The Breakdown | Explaining Southern California's economy
Business & Economy

California sees a big drop in unemployment rate to 10.2 percent

A job seeker looks over event materials as she waits to enter the San Francisco Hirevent job fair.
A job seeker looks over event materials as she waits to enter the San Francisco Hirevent job fair.
Justin Sullivan/Getty Images

California's unemployment rate dropped to 10.2 percent in September, according the Labor Department. That's a big dip — the August rate was 10.6 percent and had been falling relatively slowly.

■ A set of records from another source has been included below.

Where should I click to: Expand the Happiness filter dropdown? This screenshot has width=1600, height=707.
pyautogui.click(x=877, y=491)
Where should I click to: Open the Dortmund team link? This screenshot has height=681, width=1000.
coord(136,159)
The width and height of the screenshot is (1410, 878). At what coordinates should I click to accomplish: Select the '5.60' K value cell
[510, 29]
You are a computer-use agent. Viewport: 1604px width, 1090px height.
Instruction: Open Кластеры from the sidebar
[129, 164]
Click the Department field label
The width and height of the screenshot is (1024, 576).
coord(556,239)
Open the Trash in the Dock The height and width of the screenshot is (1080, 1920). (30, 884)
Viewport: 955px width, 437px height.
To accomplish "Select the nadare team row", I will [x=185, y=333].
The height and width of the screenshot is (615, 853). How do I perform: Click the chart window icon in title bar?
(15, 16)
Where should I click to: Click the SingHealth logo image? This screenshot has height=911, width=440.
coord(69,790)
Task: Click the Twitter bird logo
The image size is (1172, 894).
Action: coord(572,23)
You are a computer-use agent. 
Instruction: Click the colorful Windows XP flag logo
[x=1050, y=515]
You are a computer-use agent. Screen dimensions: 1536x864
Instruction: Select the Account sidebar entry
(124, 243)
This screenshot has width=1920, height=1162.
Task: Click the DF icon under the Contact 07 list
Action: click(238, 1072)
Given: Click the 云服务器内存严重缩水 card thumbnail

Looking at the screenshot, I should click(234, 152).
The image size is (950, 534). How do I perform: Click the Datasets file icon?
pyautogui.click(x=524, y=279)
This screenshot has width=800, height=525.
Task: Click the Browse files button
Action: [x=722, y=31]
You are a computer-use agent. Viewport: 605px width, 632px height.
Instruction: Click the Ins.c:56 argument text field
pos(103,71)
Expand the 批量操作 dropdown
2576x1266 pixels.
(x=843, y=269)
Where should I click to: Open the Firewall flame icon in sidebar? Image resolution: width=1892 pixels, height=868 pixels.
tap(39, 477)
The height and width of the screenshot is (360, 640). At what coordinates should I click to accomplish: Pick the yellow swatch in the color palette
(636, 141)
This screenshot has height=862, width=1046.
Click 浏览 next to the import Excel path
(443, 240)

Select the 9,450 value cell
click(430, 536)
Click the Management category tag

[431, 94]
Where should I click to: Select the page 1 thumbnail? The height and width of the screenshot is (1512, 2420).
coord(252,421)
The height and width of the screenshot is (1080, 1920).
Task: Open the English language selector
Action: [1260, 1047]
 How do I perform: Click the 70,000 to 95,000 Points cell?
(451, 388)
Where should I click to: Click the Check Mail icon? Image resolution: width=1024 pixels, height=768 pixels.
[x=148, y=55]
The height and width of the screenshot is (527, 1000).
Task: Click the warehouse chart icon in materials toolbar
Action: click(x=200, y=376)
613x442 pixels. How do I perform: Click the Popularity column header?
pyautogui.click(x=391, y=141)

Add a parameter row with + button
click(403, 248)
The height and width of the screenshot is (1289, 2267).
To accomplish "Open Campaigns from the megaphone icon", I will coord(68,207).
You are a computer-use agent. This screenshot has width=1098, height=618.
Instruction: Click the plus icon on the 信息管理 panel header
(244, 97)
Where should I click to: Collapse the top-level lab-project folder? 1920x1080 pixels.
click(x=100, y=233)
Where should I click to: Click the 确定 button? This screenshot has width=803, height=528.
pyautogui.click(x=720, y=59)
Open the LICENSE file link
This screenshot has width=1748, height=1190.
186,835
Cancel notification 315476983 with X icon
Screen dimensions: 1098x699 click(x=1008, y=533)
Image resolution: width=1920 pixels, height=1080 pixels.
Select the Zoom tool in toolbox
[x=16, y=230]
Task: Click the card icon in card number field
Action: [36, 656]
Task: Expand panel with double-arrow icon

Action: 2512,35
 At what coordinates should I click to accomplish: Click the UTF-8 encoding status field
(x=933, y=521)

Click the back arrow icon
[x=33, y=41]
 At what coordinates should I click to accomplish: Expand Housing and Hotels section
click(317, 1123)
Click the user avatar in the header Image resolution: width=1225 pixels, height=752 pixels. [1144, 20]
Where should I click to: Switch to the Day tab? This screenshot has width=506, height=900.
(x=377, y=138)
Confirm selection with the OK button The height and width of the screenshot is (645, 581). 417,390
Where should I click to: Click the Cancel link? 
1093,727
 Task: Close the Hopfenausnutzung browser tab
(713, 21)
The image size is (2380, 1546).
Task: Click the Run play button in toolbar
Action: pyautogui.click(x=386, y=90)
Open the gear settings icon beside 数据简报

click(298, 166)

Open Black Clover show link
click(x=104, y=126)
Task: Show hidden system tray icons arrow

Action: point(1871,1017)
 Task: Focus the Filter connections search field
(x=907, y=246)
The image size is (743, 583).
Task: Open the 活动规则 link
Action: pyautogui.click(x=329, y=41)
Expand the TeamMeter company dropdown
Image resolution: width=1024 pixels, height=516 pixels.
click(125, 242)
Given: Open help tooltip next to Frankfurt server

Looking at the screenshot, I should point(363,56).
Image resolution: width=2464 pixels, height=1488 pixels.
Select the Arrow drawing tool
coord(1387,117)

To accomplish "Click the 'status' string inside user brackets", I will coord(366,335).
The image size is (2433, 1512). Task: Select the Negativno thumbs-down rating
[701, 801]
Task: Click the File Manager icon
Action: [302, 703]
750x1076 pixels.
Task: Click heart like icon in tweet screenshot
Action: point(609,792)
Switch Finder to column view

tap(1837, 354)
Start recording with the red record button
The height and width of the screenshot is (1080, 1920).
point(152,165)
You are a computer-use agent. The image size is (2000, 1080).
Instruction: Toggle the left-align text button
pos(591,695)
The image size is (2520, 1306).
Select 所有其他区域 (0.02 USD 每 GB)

With the state now in striking distance of single-digit unemployment for the first time in years, it is clear that the recovery is gaining steam here. California has added 262,000 jobs since the beginning of the year, second only to Texas, which has added 700 more (it's neck and neck). 

Overall, the news is good for California and its nearly $2-trillion economy, the largest in the U.S.

A housing recovery is taking shape, with a "boomlet" at the lower end of the market creating bidding wars for entry-level homes. This is spurring builders to start building again, to capitalize on surging demand in a market that doesn't have enough supply. That's a big plus for unemployed construction and building trades workers.

But there are some headwinds. As Google and its weak third-quarter earnings Thursday demonstrated — along with Apple and its lackluster stock market performance since the iPhone 5 introduction — the tech sector, which has been taking the lead in hiring, is hardly a sure thing. 

The plunge in the state's unemployment rate for September also indicates that real hiring is going on, as opposed to unemployed workers simply leaving the labor force.

California still has the third-highest unemployment rate in the nation, behind Nevada and Rhode Island. But the state is proving that once it gets moving in the right direction, it can make significant progress in a big hurry.